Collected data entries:
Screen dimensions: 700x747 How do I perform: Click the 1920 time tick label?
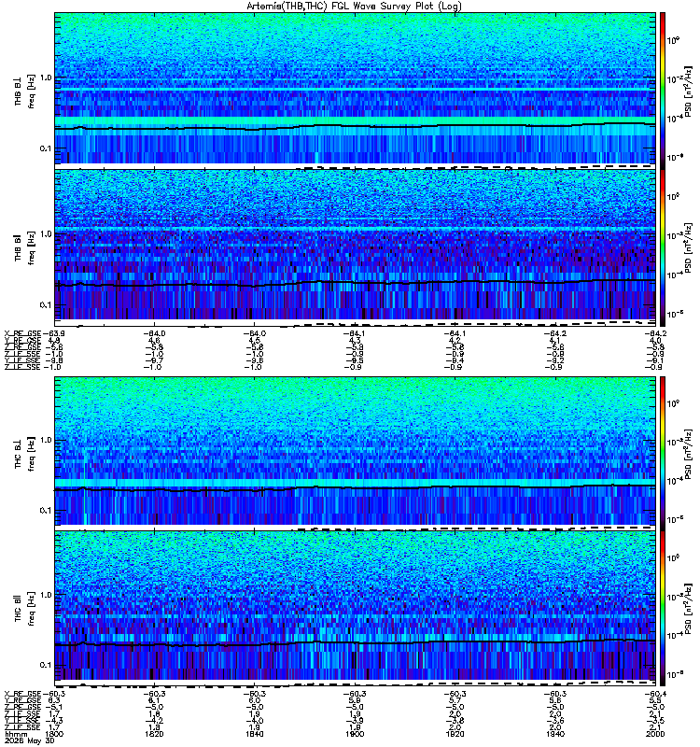click(x=455, y=734)
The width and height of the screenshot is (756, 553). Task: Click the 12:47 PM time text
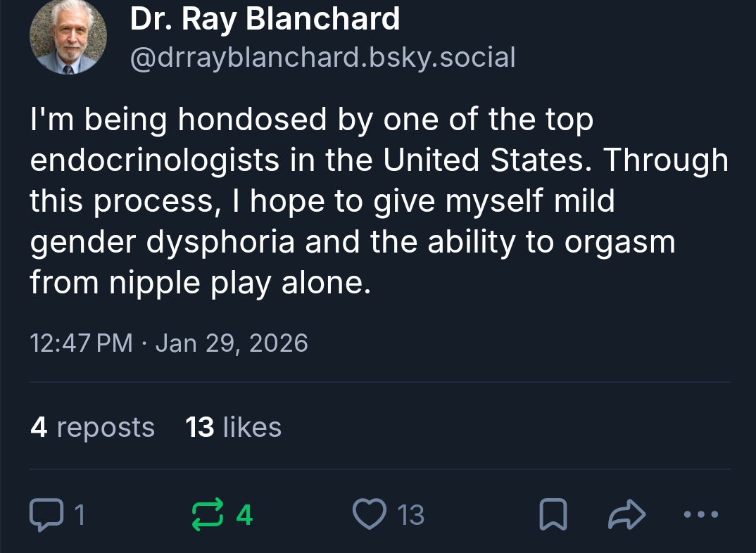(81, 343)
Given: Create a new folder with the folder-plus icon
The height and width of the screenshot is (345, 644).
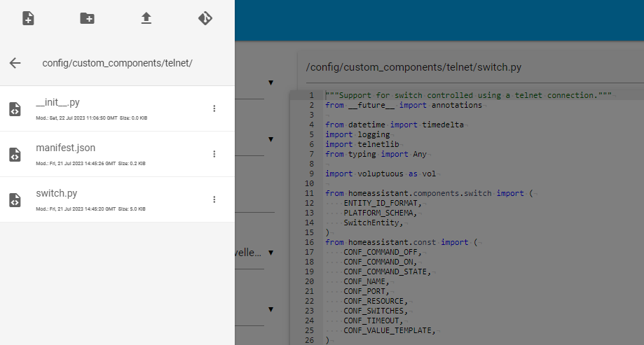Looking at the screenshot, I should (x=87, y=18).
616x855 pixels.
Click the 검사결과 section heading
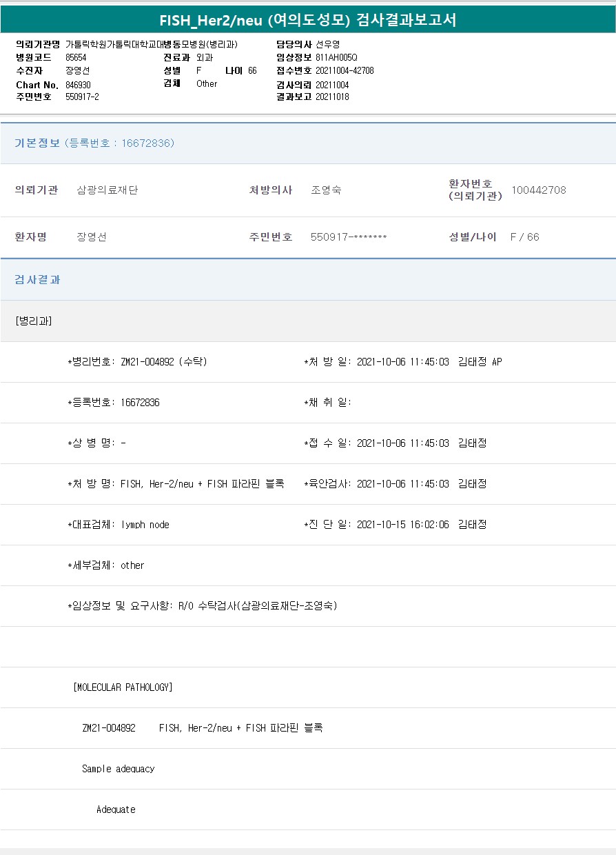(38, 280)
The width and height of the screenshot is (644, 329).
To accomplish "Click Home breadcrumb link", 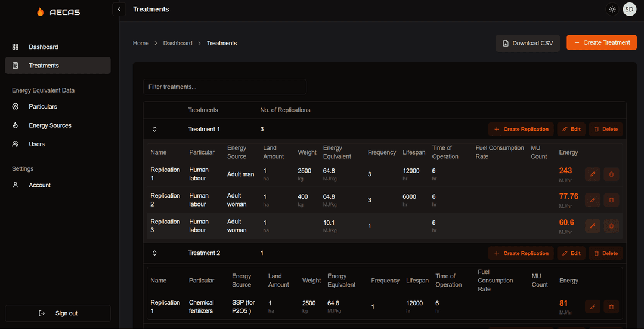I will coord(141,43).
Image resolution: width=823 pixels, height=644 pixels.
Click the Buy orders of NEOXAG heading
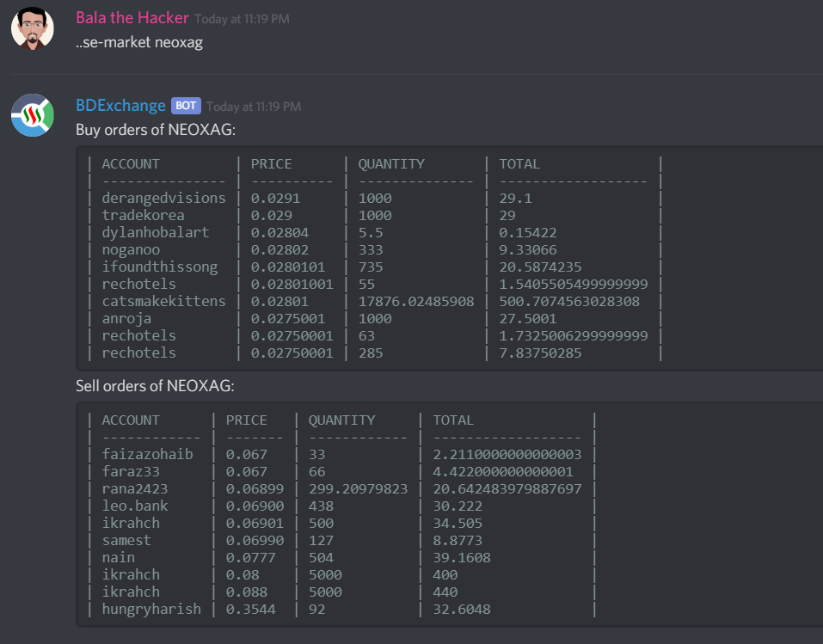[156, 130]
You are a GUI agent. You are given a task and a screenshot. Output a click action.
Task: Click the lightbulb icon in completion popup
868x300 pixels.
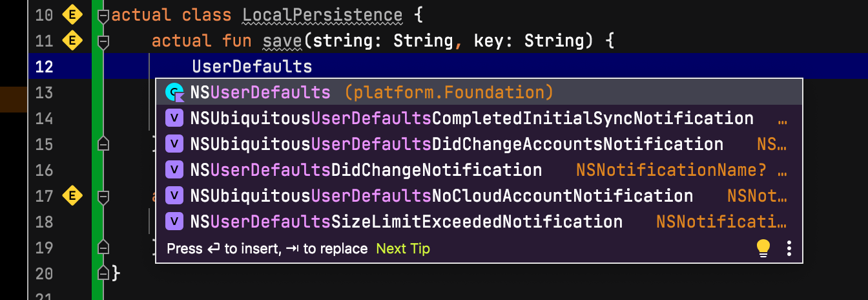[764, 248]
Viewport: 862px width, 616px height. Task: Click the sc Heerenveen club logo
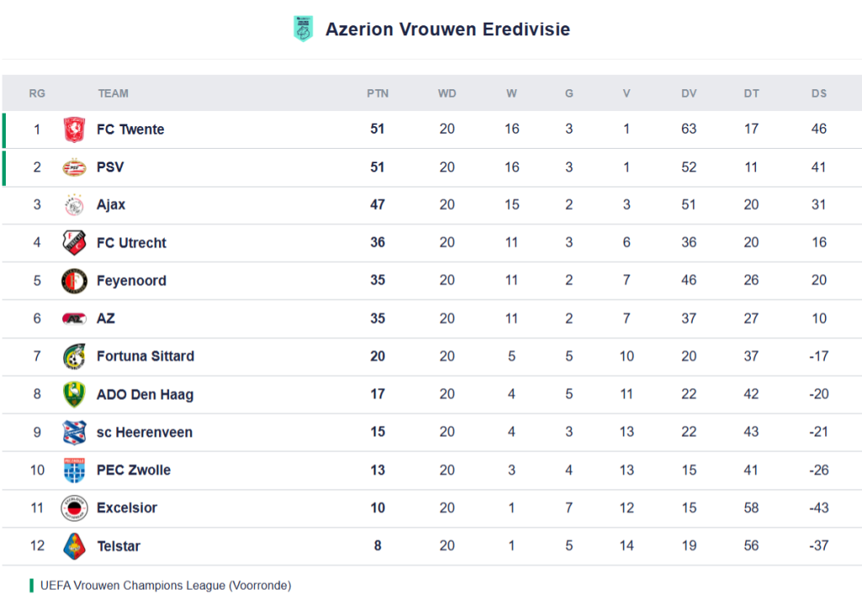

** TASK INSTRUCTIONS **
Which lines in the entries above contain "icon"? Pull each of them out.

** TASK SOLUTION **
Given: Create a new folder with the folder-plus icon
Task: Click the lightbulb icon in completion popup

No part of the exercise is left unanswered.